“我和米小东用了一点特殊的方法互换了身份,我现在在L山事故现场,而米小东去了出发之前我和您计划中的地方进行调查,至于为什么要这样做?等事情结束之后,我会详细向您报告的。”
“我假扮成米小东的事还不能让其他警员知道,所以请您替我暂时隐瞒。我现在先把对刚才那件事得出的推理,简单对您说一下,然后请您安排追捕,一定要把那个深夜闯入警察局的人抓回来。”
“好,你说!”局长的声音变得异常严肃。
“大家勘察车祸事故现场,都只发现了三辆重型大卡车,但是当时电话里那个人对我说车祸现场还有一辆小汽车的存在。”
“我刚才寻遍了整个现场,都没有发现这辆小汽车的痕迹,就说明只有两种可能:第一小汽车被山石掩埋了看不到,但是看不到他又怎么可能会知道有这么一辆小汽车呢?所以这一点完全不成立。”
“第二,根本就不存在这辆小汽车,是那个在警局里的人胡编乱造的,那他为什么要撒这样一个谎呢?而且冒着风险,特地到警察局里来撒谎?所以说他做这件事一定有非常重要的目的。他不可能算出我那个时间正好会来电话。我猜想,他原先的打算一定是,用警察局的总机打电话到我的手机上,谎报事故现场的情况。”
“那么这里的问题就很明显了,首先他肯定知道我是全权负责凶杀案调查的人,其次他非常需要让我暂时认为有一辆小汽车在车祸现场通卡车一起被毁掉了。最后他是那个有可能知道我电话号码的人。”

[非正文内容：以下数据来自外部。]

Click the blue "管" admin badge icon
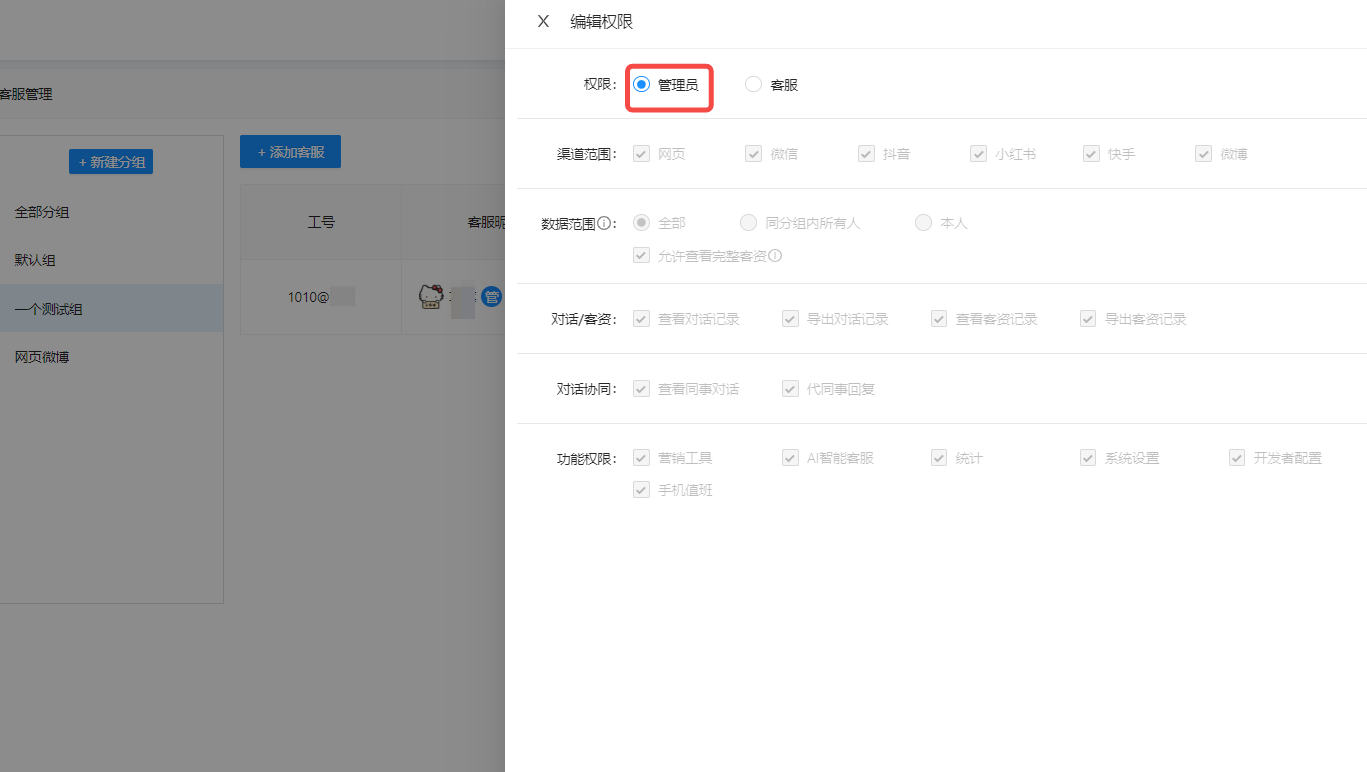 point(492,296)
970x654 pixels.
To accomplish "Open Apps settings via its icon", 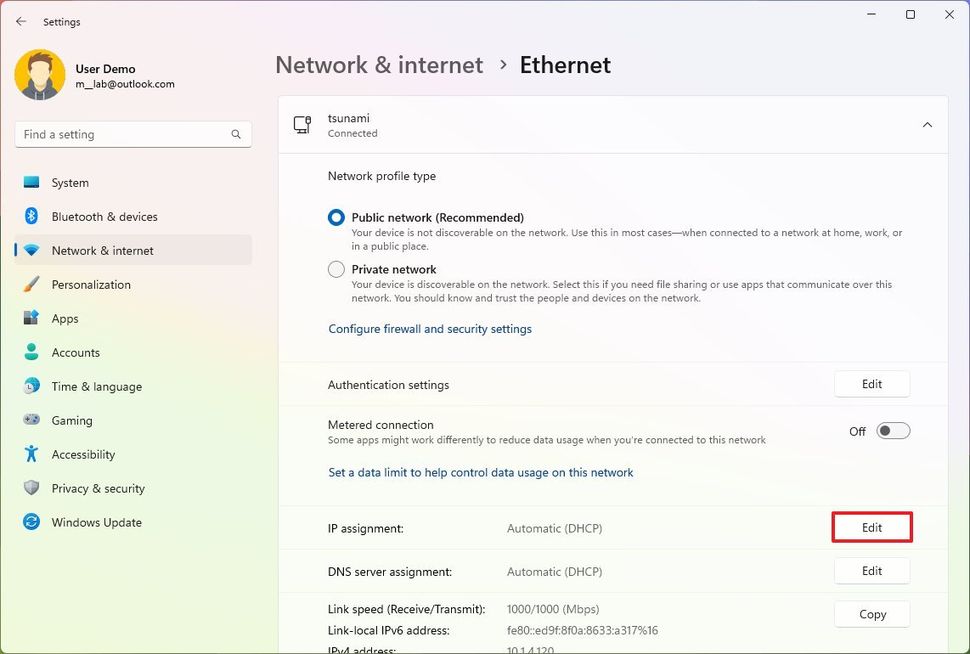I will 31,319.
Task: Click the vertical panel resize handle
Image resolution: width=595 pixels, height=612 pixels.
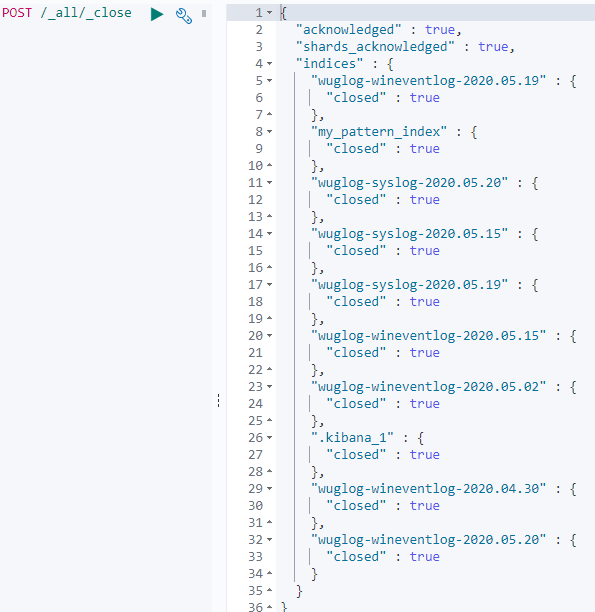Action: 219,400
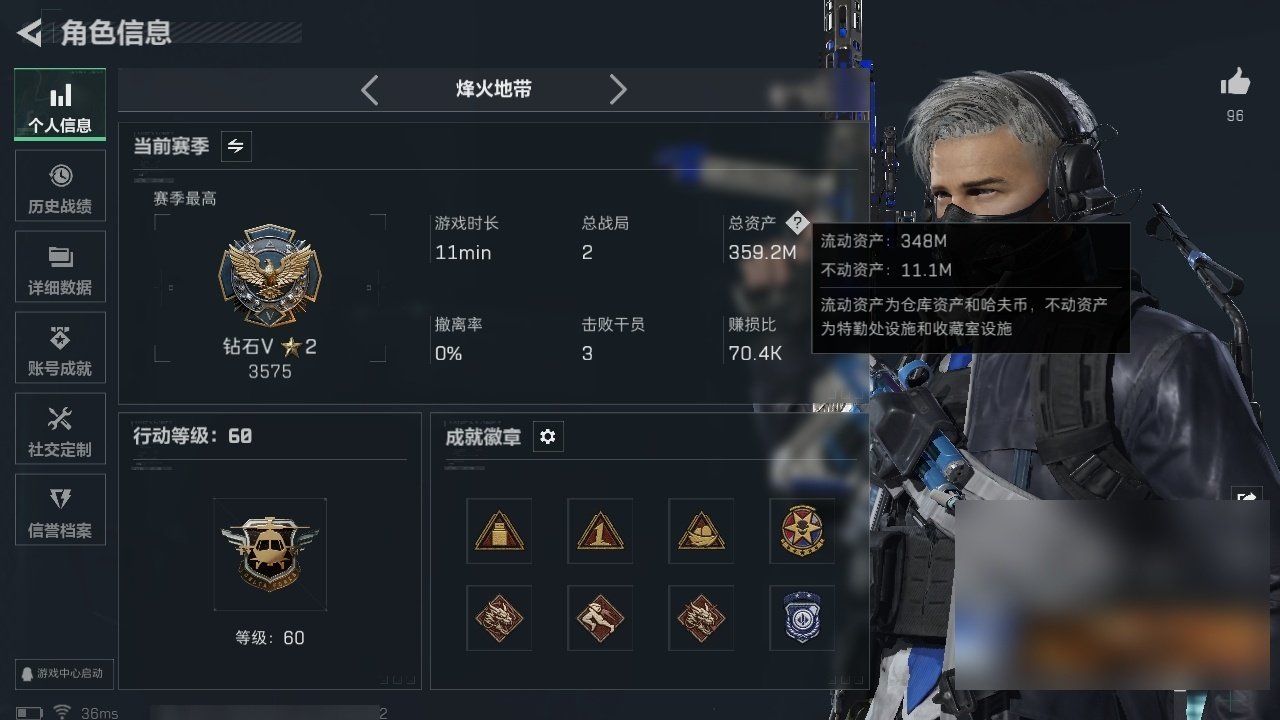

“这几个因素总结起来,就说明这是一个之前被我们带回过警察局,然后又离开的人。这次专案组的警员照片和联系电话不都挂在警局内容易被人看到的地方吗?本意是希望知情者可以更容易联系到我们。但是当时却被某个犯罪嫌疑人看了去并牢记在了心里。”
“我们当时带回警察局的那几个人之中,除了几天之前就已经离开上罗雀屋的布和之外,就只有一个人被释放离开的了。”
“我知道,是那个性张的出租汽车司机,你和恽夜遥一直都怀疑他,可是没有实质性的理由,我们没有办法拘捕他,所以只能让他走了。”局长在电话里接口说。
“是的,我们怀疑他与贩毒分子有所关联,也许他就是那些贩毒分子之间的联络人。因为从他以往的行车记录来看。他的出租汽车常年往返于L山山脚下和雅顿大酒店所在的城郊商业区之间。”
“假设,米小东现在所去的那个村庄真的隐藏着贩毒分子或者制毒的窝点,而我们之前调查过,姓张的出租汽车司机就是那个村子里的人。”
“再假设,司机是村子里贩毒份子与他们贩毒上线的联络人,负责在他们之间传递消息。那么这个司机肯定比那些村子里的农民要更加精明,知道的也更多。”
“司机在释放回家之后,无意之中发现了他们藏匿毒品的罗雀屋发生了恐怖的杀人事件。可能他的同伙也发现了,在其他人都存有侥幸心理的情况之下,只有他一个人清楚的看出来罗雀屋和酒店里的凶杀案一定会将他们的底牌一起牵扯出来。”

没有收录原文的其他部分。